**EXERCISE AIM**
Answer these questions from the news report below:
1. How many full-service grocery stores will Empire gain control of?
2. What does Safeway plan to do with the proceeds?
3. Barry Schwartz is a portfolio manager with which firm?
[Opening PROVIDED PASSAGE section]
* Deal nearly doubles Empire’s footprint in western Canada
* All cash deal to be funded via equity, debt and asset sales
* Safeway to pay down debt, buy back shares with proceeds
By Solarina Ho and Euan Rocha
TORONTO, June 12 (Reuters) - Empire Co Ltd, the operator of Canadian grocery chain Sobeys, said it is acquiring Safeway Inc’s assets in Canada for $5.7 billion, in a move that will nearly double its reach in the country’s western provinces.
The C$5.8 billion deal, Canada’s biggest so far this year, resulted in generous premiums for Safeway, which said it would use the proceeds to pay down debt and buy back shares, and its shares shot up 30 percent in after-hours trade.
Empire will gain control of 213 full-service grocery stores, cementing its position as Canada’s No. 2 grocer behind Loblaw Companies Ltd at a time when competition from U.S. retailers Wal-Mart Stores and Target is heating up.
“We think it is a game changing deal for Empire,” said Barry Schwartz, a portfolio manager with Baskin Financial, which owns more than 100,000 shares in Empire.
“This is a huge win for (Empire‘s) shareholders, and we expect a significant uptick in the stock tomorrow” he said.
[Closing PROVIDED PASSAGE section]
[Opening SOURCE INFORMATION section]
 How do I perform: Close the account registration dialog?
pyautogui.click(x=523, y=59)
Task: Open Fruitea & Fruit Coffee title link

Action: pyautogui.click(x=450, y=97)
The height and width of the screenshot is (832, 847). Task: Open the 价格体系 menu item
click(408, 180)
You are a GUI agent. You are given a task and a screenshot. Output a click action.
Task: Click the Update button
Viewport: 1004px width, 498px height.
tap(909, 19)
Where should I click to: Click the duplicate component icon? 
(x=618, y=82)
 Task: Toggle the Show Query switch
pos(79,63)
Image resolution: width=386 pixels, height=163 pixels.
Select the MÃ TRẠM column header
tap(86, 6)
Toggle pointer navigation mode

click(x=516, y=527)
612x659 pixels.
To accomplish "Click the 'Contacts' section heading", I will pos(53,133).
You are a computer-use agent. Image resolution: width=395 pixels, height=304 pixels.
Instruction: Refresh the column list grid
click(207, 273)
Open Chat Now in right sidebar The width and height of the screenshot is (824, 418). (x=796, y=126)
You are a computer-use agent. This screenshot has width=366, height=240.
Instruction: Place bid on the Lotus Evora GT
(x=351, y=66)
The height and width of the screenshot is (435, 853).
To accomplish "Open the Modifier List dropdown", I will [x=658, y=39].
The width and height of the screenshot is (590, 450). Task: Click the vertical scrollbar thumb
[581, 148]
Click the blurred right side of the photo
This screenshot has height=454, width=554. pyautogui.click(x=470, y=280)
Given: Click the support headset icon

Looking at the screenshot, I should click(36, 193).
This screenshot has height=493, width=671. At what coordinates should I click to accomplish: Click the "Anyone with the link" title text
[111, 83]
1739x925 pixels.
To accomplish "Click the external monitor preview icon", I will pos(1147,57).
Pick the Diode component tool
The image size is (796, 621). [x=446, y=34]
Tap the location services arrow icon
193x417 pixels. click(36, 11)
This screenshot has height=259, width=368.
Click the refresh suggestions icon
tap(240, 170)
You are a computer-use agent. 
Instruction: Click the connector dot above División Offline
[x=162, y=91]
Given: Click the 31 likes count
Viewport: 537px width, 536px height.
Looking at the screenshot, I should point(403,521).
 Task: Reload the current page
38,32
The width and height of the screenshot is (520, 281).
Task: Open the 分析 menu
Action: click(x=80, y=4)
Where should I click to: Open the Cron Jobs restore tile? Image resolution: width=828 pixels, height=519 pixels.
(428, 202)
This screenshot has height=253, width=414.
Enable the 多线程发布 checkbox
[Closing SOURCE INFORMATION section]
**ANSWER AREA**
1. 213
2. Pay down debt and buy back shares
3. Baskin Financial